## Work to complete
For the entries below, the expected answer is the line with "Knowledge Exchange and Impact Team (83, 2339)", the line with "Training (132, 2494)", and every line between them, exactly as written, and nothing more.

## Dataset entries
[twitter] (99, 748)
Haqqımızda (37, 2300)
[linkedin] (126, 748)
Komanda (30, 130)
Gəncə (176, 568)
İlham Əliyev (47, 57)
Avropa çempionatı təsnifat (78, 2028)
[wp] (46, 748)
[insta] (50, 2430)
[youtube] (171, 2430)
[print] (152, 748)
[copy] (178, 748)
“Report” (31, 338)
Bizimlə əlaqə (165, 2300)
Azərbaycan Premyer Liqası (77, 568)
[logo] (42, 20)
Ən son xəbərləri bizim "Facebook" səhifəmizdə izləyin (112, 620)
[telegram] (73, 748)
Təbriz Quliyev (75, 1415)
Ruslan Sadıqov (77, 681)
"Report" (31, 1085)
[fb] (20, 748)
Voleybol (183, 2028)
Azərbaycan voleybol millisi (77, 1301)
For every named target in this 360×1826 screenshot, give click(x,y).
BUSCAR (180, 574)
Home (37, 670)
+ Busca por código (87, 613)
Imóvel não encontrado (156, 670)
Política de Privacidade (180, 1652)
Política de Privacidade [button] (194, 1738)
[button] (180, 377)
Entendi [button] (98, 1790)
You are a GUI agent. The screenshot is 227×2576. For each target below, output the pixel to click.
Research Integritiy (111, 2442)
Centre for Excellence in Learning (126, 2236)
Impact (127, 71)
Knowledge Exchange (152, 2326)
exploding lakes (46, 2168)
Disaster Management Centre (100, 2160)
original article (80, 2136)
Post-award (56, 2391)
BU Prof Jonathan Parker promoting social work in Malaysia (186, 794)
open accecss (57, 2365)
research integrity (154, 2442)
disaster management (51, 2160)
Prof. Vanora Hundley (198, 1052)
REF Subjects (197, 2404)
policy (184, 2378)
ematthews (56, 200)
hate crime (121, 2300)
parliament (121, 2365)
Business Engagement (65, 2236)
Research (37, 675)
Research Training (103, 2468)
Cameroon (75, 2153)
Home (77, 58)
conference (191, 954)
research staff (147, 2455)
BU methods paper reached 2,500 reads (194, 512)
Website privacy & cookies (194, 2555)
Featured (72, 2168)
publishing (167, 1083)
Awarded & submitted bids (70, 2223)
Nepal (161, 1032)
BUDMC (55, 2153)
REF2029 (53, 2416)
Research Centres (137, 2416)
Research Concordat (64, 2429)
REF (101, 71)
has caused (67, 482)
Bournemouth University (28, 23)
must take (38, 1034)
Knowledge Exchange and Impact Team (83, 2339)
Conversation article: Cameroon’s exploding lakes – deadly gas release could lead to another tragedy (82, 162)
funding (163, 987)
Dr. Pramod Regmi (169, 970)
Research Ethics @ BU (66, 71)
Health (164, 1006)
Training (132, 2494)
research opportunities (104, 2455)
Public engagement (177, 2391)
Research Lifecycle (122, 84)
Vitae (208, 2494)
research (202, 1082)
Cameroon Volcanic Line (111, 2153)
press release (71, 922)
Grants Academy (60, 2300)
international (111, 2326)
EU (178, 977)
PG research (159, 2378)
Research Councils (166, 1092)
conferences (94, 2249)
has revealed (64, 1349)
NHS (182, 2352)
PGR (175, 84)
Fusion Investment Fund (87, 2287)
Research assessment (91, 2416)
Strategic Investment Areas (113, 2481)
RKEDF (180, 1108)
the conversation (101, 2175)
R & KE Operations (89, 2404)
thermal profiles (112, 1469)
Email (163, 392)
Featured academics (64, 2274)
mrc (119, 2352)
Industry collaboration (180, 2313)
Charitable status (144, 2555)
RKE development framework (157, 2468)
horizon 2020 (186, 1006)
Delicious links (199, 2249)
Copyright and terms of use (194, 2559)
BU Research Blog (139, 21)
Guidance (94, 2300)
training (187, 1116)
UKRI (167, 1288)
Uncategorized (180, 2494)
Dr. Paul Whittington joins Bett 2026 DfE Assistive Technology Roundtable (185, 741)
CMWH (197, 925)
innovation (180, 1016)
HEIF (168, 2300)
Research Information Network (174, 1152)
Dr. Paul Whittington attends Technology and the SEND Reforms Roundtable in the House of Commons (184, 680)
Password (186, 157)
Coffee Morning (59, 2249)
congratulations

## Output of the task
Knowledge Exchange and Impact Team (83, 2339)
Conversation article: Cameroon’s exploding lakes – deadly gas release could lead to another tragedy (82, 162)
funding (163, 987)
Dr. Pramod Regmi (169, 970)
Research Ethics @ BU (66, 71)
Health (164, 1006)
Training (132, 2494)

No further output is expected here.